What confident trespassers, the works of Frances Trombly. Sculptures, weavings, installations -- they meander into all sorts of territory, straddling genre lines and tunneling through hierarchical divides. They make a quietly defiant case for the complex richness of multiplicity, simultaneity.
The title of a 2011 exhibition catalog from a show in Florida, where she lives, coyly identifies her stance: "Frances Trombly:
Paintings." The work in that show was and was not painting; painting was acknowledged and at the same time negated. A similar dynamic is at play in the selection of Trombly's work from the last four years at Shoshana Wayne Gallery.
These are not works on canvas but of canvas, sculptures centered on swaths of handwoven cotton. Several riff on the basic format of painting -- its physical support, planar surface and presence on the wall.
For "Blank Canvas" (2012), Trombly stretches fabric onto an 80-by-60-inch frame, as if laying the conventional groundwork for a painting. Here, though, the surface is not the vehicle for an event to come but the event itself, not latent but complete. There are nubs and irregularities in the undyed cotton, subtle stripes and interruptions in the field, indications of the idiosyncratic work of the hand. The piece reads as a monochrome painting by other means, and also as an exploration of the grid, a la Agnes Martin. Its silence is full.

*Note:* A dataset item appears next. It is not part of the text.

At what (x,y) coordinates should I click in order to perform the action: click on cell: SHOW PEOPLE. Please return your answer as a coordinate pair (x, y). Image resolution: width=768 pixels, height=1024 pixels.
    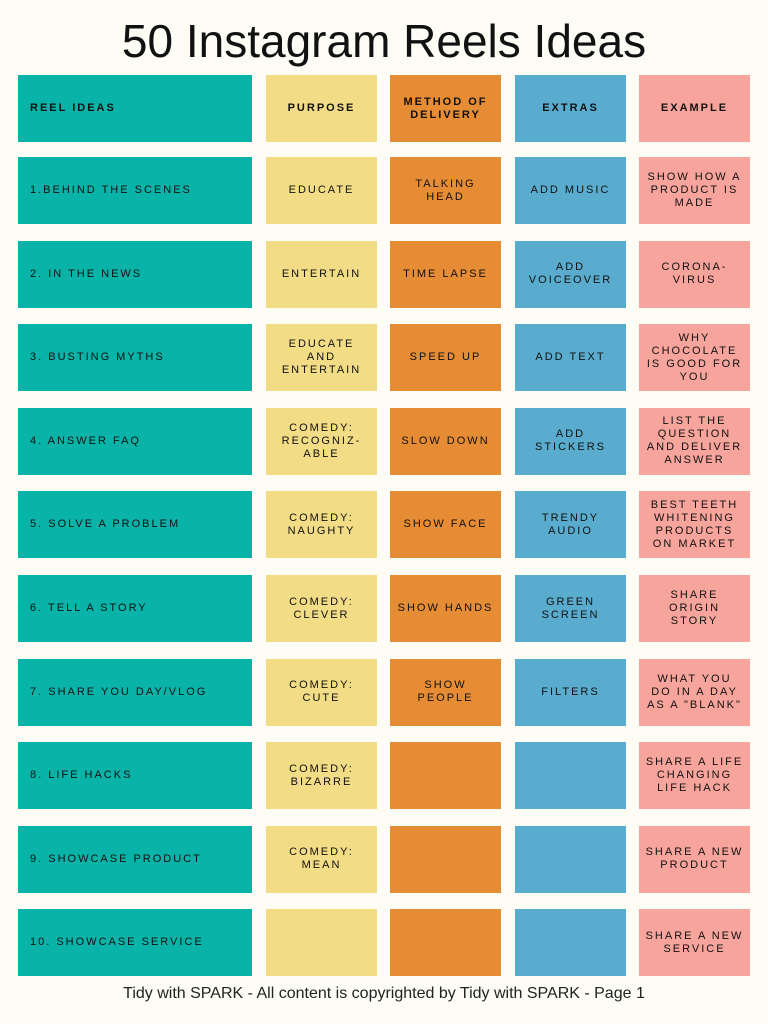
    Looking at the image, I should click on (446, 692).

The show abounds in such intellectual elegance. In "Loose Canvas With Pink Embroidery" (2016), Trombly mounts bare wood stretcher bars on the wall, painting's universal bone structure exposed. She drapes a length of natural, handwoven cotton, like a detached pelt, over the frame. It presses lightly against the wall. Only a small, pale rose triangle folded over the top edge faces us, as if a private disclosure.
Trombly's freestanding floor works, too, are in spirited dialogue with forms of making and display. In a 2016 piece, a long ribbon of woven cloth patched with magenta cascades over a 33-inch plywood cube. The ensemble brings to mind a partially-covered ceremonial altar or an adorned exhibition pedestal, and most fruitfully, the uncanny conflation of the two. Whatever associations it sparks, it is also a beautifully spare composition of mass, fluid plane and color.

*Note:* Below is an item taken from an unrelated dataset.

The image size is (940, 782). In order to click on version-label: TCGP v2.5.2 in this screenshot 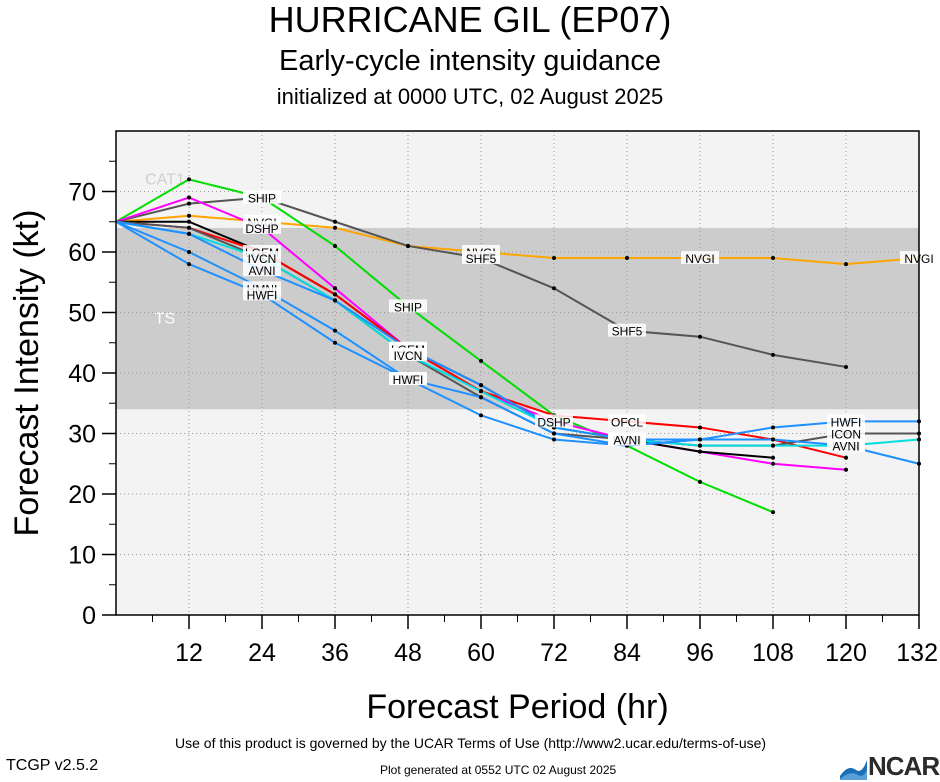, I will do `click(52, 766)`.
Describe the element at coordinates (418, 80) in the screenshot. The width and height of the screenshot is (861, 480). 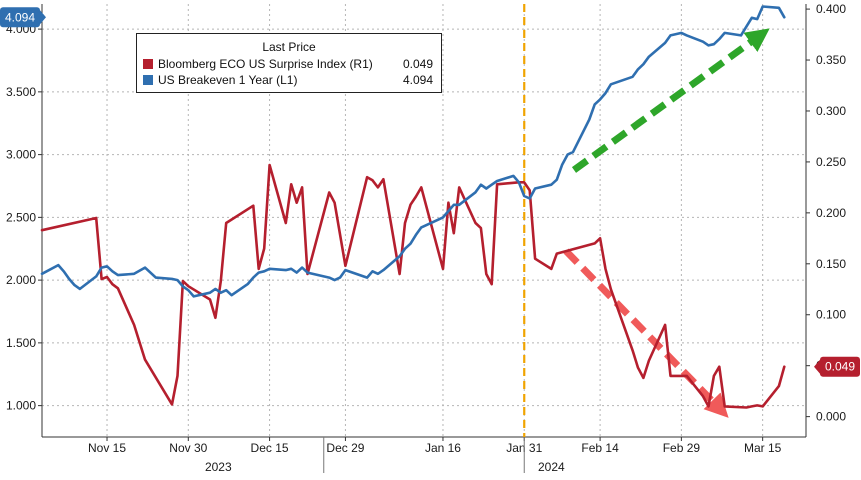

"Over and Under" (2013) invokes the basic rhythm of weaving on a Brobdingnagian scale. Aluminum scaffolding more than 13 feet high serves as the loom; a broad stripe of cloth (half undyed, half shot through with acid yellow rayon) swoops back and forth, from top to bottom.
A certain stealth has been part of Trombly's practice, especially in her fiber sculptures that mimic everyday objects made of other materials. The works here don't engage illusion as much as implicit assumptions about where fiber (woven by hand, with fringed ends, no less!) belongs in the general scheme of things. The answer -- as with clay, similarly liberated from the craft ghetto -- is anywhere it wants. Even if traditional boundaries between high and low and between one genre and another aren't as fiercely defended as they once were, Trombly's work feels bold and surprising. It latches to the mind like a burr and doesn't let go.